Roller may also be a female, she dosn't make much of a fuss - no prancing about like a boy...but then again I have a girl that acted like a boy. - lol


----------



## Podgy's Mum (Nov 21, 2010)

This was a very cool read - I am in the process of working out if Podgy is a boy or girl - after seeing your video I decided "yep, he's a boy" (meaning Podgy) then you found Midge had laid an egg! SO funny! I guess I am going to keep waiting for that elusive egg. S/he has started taking bright pink 'post it' notes to the nest box. S/he has adopted a cat jingle ball as an egg and sits on it for ages. Well, the waiting will continue - as the wise old timer said......


> "If it lays eggs it is a hen. If it doesn't lay eggs it might be a hen.


 
Dana


----------



## Jeannine (Sep 10, 2010)

The Pigeons have been living together for about a week (since I moved doves out to The Dove Shack). No more free flying Midge, no more poop on my fish tank! 

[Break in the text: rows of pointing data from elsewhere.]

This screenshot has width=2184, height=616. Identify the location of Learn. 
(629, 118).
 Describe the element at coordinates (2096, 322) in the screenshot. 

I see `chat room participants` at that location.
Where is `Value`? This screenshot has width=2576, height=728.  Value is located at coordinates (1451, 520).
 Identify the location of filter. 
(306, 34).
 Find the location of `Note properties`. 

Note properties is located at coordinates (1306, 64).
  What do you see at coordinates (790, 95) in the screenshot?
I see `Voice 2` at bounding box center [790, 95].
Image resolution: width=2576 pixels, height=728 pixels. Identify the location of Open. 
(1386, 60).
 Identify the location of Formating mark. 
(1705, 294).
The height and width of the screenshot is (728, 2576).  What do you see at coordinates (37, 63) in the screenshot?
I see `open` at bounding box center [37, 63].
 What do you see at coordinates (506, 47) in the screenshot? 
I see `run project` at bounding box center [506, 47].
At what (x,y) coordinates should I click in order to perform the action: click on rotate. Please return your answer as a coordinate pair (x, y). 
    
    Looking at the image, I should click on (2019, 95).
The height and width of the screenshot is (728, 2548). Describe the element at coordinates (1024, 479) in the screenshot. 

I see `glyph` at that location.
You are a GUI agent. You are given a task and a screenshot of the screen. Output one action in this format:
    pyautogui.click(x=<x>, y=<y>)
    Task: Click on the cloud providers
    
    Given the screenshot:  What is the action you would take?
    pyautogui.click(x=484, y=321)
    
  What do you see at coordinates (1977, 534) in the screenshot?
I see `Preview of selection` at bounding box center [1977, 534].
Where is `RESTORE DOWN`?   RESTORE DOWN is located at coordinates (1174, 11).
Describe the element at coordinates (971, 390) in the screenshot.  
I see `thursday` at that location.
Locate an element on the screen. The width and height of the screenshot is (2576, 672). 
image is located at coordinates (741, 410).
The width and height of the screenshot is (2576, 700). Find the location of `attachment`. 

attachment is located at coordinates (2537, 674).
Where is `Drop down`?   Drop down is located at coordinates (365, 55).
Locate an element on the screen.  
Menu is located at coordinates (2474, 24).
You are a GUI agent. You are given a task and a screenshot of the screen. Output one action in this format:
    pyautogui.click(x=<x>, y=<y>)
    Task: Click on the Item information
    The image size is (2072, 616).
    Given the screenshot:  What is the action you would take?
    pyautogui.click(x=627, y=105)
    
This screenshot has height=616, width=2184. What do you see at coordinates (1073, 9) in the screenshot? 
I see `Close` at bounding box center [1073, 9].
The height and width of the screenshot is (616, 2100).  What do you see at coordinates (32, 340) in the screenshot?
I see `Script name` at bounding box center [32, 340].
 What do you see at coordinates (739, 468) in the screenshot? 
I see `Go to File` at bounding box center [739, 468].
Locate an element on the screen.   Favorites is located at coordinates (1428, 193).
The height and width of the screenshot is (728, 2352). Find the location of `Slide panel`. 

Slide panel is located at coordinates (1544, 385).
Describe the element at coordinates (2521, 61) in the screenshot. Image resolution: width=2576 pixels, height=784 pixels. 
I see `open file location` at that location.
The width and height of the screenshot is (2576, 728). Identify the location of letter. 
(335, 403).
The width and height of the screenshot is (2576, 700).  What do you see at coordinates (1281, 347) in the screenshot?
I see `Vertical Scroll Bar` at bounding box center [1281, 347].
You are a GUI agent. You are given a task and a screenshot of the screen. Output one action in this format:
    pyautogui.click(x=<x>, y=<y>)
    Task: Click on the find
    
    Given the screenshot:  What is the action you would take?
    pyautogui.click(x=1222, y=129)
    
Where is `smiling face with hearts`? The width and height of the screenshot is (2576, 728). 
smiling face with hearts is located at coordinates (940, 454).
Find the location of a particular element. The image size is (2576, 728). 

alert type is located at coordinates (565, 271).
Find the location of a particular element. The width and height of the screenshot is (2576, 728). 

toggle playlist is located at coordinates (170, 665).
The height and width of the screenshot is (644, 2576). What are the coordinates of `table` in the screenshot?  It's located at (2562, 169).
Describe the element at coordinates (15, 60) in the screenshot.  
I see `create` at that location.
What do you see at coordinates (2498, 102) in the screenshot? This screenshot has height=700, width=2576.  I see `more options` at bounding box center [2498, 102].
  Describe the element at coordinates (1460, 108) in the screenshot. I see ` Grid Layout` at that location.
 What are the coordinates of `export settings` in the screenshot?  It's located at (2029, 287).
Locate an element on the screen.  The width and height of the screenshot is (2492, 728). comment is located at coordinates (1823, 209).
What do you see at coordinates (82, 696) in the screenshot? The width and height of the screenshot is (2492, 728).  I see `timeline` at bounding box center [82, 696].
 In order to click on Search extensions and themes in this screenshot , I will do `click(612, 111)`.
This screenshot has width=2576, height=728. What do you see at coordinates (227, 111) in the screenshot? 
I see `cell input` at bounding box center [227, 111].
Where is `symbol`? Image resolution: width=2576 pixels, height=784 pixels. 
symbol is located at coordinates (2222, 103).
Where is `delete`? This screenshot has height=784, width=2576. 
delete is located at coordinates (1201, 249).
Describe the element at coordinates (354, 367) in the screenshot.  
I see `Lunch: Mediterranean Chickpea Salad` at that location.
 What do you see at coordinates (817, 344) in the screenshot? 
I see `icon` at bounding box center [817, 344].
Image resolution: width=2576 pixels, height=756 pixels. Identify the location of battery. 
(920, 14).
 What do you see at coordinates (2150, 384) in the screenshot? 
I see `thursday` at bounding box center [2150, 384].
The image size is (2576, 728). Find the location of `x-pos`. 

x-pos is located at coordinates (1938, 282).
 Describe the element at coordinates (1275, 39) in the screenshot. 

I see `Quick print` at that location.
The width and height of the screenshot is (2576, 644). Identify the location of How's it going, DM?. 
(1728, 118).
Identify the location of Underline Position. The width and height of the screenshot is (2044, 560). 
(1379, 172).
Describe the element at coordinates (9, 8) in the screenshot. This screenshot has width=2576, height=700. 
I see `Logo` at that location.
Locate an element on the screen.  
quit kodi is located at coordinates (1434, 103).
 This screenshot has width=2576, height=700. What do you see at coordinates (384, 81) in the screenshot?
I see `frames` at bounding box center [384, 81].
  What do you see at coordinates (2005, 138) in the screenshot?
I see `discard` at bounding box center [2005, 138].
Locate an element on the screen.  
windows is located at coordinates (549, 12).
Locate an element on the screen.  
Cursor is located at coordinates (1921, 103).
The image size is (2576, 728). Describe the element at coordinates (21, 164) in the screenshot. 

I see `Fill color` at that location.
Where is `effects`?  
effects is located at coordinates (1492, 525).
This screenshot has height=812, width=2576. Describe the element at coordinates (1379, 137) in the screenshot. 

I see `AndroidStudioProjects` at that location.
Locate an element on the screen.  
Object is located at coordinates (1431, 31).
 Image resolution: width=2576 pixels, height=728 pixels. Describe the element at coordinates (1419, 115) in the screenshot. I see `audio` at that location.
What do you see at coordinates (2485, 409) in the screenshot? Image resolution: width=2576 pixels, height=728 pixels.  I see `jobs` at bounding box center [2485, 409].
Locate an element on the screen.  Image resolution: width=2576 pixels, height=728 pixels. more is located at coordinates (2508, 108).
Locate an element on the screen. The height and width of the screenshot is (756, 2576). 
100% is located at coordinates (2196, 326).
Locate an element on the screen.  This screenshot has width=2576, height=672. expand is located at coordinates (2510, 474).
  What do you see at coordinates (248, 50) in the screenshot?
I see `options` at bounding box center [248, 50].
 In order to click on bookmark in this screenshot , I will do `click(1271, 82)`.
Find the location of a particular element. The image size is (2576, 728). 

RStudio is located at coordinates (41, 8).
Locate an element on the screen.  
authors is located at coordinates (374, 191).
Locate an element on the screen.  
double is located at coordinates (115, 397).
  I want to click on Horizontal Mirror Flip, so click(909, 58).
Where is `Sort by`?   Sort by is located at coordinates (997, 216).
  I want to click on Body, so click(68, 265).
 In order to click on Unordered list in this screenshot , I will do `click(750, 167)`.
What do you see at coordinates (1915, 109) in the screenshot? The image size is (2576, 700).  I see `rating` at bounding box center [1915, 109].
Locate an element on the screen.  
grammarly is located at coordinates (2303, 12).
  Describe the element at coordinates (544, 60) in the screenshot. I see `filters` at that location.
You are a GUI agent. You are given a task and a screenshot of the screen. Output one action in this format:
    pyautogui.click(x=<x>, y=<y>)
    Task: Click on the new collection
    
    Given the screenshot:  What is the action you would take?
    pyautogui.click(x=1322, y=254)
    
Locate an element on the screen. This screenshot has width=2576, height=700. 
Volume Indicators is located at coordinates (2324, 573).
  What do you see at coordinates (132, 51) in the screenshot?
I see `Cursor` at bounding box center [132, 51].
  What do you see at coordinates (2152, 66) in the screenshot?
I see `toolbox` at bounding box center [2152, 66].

Three eggs in the basket = 2 hens :|
I'm kinda sad because I would have liked to have had white homer/yellow roller babies.
Now I need a girly name for The Roller.


----------



## spirit wings (Mar 29, 2008)

Jeannine said:


> The Pigeons have been living together for about a week (since I moved doves out to The Dove Shack). No more free flying Midge, no more poop on my fish tank!
> 
> Three eggs in the basket = 2 hens :|
> I'm kinda sad because I would have liked to have had white homer/yellow roller babies.
> Now I need a girly name for The Roller.


you might want to wait and candle the eggs.. sometimes it is possible for a hen to lay three... if you got a fourth..I would say yes two hens.


----------



## Jeannine (Sep 10, 2010)

hummmmmm....well Midge has been laying eggs, I removed 2 sets. When I put her in with The Roller more eggs were laid. While living with the male doves The Roller never laid any eggs.
The fourth egg has not arrived...yet...Roller has not been named...

I'll be candlelighting eggs tonight!


----------